The situation in Balochistan is throwing up lies and half-truths. While partisans can’t be trusted with truth, what about some so-called libs whose favourite pastime is to find fault with the state without offering viable policy solutions?

Let me put it up front: Balochistan needs to be healed — within Pakistan’s federal framework. Those who want freedom by resorting to violence and through the support of hostile elements have no place in any negotiating process unless they lay down arms. Let us also flag the point that the issue is about Balochistan’s grievances, not just Baloch grievances. Lest anyone forget, Balochistan houses other ethnic groups too.

There is deep irony in the fact that the Baloch sub-nationalists who don’t tire of talking about their rights have shied from fighting the internal battle for more egalitarian social structures which could have freed them from the debilitating influence of the sardari system. It is that system, also exploited by successive governments, which has kept Baloch areas undeveloped.

Look at the Balochistan Liberation Army (BLA), led by Hyrbiar Marri, son of Khair Bakhsh Marri. Educated, like most scions of the sardars (while the common Baloch remains pathetically uneducated), he is based in London. It was his group that took responsibility, among other terrorist acts, for killing the innocentPunjabi labourers.

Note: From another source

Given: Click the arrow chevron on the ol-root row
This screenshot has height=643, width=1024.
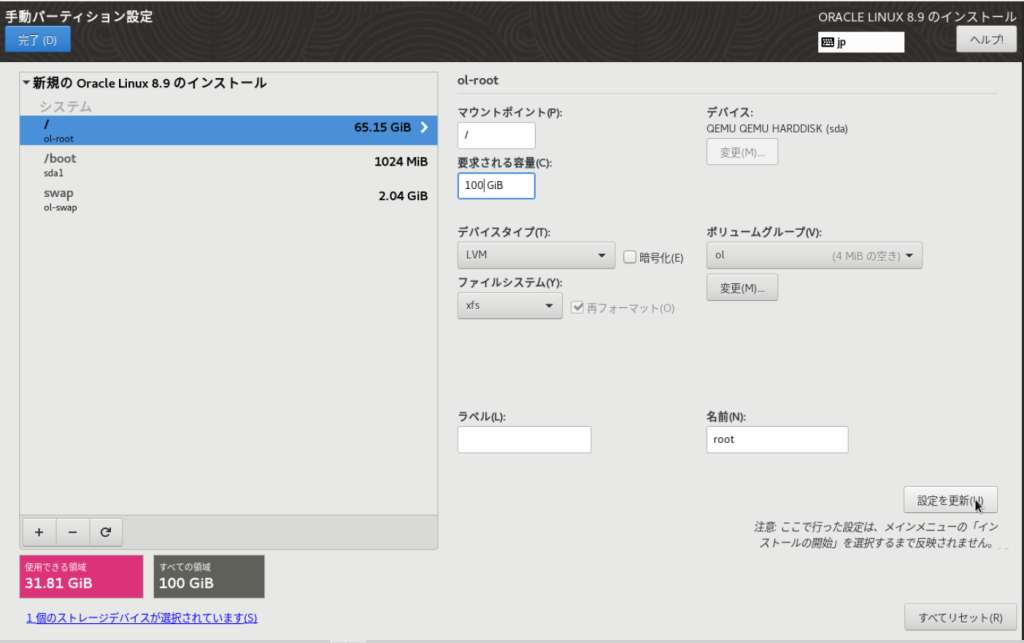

Next is the Balochistan Republican Army (BRA). Not a nice bra this one. It is led by Brahmdagh Bugti, grandson of Akbar Bugti, whose district Dera Bugti, according to the Human Development Index, is the worst in Pakistan, even though the late Akbar Bugti served at various times as the interior minister of Pakistan and chief minister and governor of Balochistan. While BRA fights for the liberation of Balochistan, presumably on the basis of Baloch rights, Dera Bugti lives in the 12th century. The Bugti patriarch was not prepared to grant equal rights even to other Bugtis.

Then we have the Baloch Liberation United Front. This group killed four Punjabi businessmen and kidnapped John Solecki.

The fourth is the Balochistan Liberation Front of Dr Allah Nazar Baloch, the only group which comprises middle-class professionals. It also draws its cadres from the Balochistan Student Organisation (Azad) and mainly operates in the Makran belt and central Balochistan.

The fifth is Lashkar-e Balochistan, which is the militant face of Akhtar Mengal’s Balochistan National Party (M) and operates in the Khuzdar area. The slain Habib Jalib Baloch was the secretary general of BNP (M).

The sixth group, Baloch Musalla Dafa Tanzeem, is led by Ataur Rehman Mengal, son of former state minister Naseer Mengal, and also operates in Khuzdar. In the murky waters of Balochistan, this is likely the establishment’s response to Baloch militancy. Most of these groups draw people along tribal lines; there’s no united leadership and they continue to fight among themselves.

Balochistan in general and the Baloch in particular need to get their rights. But negotiations must be within the federal framework. Equally, the Baloch must realise the irony of fighting for their rights while living in a stultifying tribal system. Many want their children to be educated. There are cases of fighters secretly sending their boys to enroll in the army-funded education programme. They must not be disappointed.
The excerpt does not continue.